Document:

- - -

La France dans le Pacifique Sud – Approche géostratégique
Version réduite d’un travail universitaire déjà ancien, à jour en principe en son dernier chapitre, ce livre de deux cents pages, doté d’une unique carte qui n’est d’ailleurs pas celle du Pacifique Sud (on y aperçoit le Japon) et d’une bibliographie diaphane (une trentaine de titres d’ouvrages déjà anciens pour certains ou de caractère anecdotique pour les autres) mais sans index, paraît bien léger sur un tel sujet.
Bien sûr, l’ouvrage se définit prudemment par son sous-titre comme une « approche géostratégique » ; mais la géostratégie, comme la géopolitique, comme la classique géographie leur mère commune, constitue une science de synthèse, pluridisciplinaire par définition ; il faudrait à l’auteur maîtriser les sciences humaines, mais aussi celles de la nature, notamment de la mer, et même les sciences exactes, car n’oublions pas que la physique nucléaire joue, dans le cas traité, un rôle fondamental. Or, il est touché un peu à tout, mais, fatalement, de manière superficielle sinon approximative, sauf en ce qui concerne la politique politicienne, essentiellement française, et aussi celle des pays de la région que l’auteur a parcourue : elle s’y trouve beaucoup plus à l’aise et d’ailleurs s’y attarde avec délice ; on a vraiment l’impression du Fabrice de Stendhal qui ne voit que le petit côté de la bataille. Demeure pour le lecteur l’impression d’avoir parcouru un résumé un peu confus de vingt-six ans (l’auteur précise bien les limites chronologiques de son étude) d’événements de natures diverses, tous en relation plus ou moins directe avec ce qui se passe simultanément dans les antichambres parisiennes.

- - -

Liste des données:
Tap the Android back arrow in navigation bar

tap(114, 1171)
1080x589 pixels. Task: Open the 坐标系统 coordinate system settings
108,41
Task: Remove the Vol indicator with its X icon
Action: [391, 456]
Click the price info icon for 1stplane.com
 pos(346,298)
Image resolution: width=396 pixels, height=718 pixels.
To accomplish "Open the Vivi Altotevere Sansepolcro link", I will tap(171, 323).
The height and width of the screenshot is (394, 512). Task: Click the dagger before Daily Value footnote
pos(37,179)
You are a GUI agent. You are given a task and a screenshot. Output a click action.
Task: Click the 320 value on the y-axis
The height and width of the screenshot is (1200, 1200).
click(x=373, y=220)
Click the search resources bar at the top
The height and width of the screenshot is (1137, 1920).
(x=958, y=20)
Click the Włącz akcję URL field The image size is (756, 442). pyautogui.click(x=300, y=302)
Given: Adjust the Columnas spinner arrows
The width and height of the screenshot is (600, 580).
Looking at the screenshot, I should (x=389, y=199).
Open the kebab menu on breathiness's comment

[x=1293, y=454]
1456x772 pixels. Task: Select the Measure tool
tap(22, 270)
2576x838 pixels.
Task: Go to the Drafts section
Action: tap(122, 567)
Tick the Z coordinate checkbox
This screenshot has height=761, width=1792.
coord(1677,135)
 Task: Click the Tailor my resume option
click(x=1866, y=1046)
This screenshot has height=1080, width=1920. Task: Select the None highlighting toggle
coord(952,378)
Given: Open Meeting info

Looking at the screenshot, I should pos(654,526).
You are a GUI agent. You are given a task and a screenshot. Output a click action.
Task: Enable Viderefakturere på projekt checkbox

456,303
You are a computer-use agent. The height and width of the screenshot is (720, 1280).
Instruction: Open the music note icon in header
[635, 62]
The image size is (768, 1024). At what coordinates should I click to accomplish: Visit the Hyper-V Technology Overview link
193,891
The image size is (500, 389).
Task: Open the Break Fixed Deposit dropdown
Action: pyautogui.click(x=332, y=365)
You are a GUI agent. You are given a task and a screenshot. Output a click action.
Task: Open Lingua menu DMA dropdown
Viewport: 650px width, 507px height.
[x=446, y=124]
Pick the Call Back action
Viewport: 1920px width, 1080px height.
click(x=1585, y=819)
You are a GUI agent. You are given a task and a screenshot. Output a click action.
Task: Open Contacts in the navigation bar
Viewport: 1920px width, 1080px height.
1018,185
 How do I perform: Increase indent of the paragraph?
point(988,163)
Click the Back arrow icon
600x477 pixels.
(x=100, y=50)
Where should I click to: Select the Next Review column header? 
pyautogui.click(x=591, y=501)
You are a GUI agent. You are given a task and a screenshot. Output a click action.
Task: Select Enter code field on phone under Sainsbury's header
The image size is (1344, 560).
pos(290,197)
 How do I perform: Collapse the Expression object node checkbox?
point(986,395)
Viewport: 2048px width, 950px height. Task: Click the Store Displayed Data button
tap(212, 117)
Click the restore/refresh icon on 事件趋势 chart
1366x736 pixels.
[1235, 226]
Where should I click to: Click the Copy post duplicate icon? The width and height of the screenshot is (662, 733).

- - -

Consignes:
[A] Citez le passage du document compris entre « La France dans » et « un tel sujet. », bornes incluses.
[B] Répondez à ces questions à partir du document :
(i) Combien de pages compte le livre ?
(ii) Combien de titres environ la bibliographie réunit-elle ?
(iii) Sur combien d'années s'étendent les événements résumés dans l'ouvrage ?

Résultats obtenus:
[A]
La France dans le Pacifique Sud – Approche géostratégique
Version réduite d’un travail universitaire déjà ancien, à jour en principe en son dernier chapitre, ce livre de deux cents pages, doté d’une unique carte qui n’est d’ailleurs pas celle du Pacifique Sud (on y aperçoit le Japon) et d’une bibliographie diaphane (une trentaine de titres d’ouvrages déjà anciens pour certains ou de caractère anecdotique pour les autres) mais sans index, paraît bien léger sur un tel sujet.

[B]
(i) Deux cents pages.
(ii) Une trentaine de titres.
(iii) Vingt-six ans.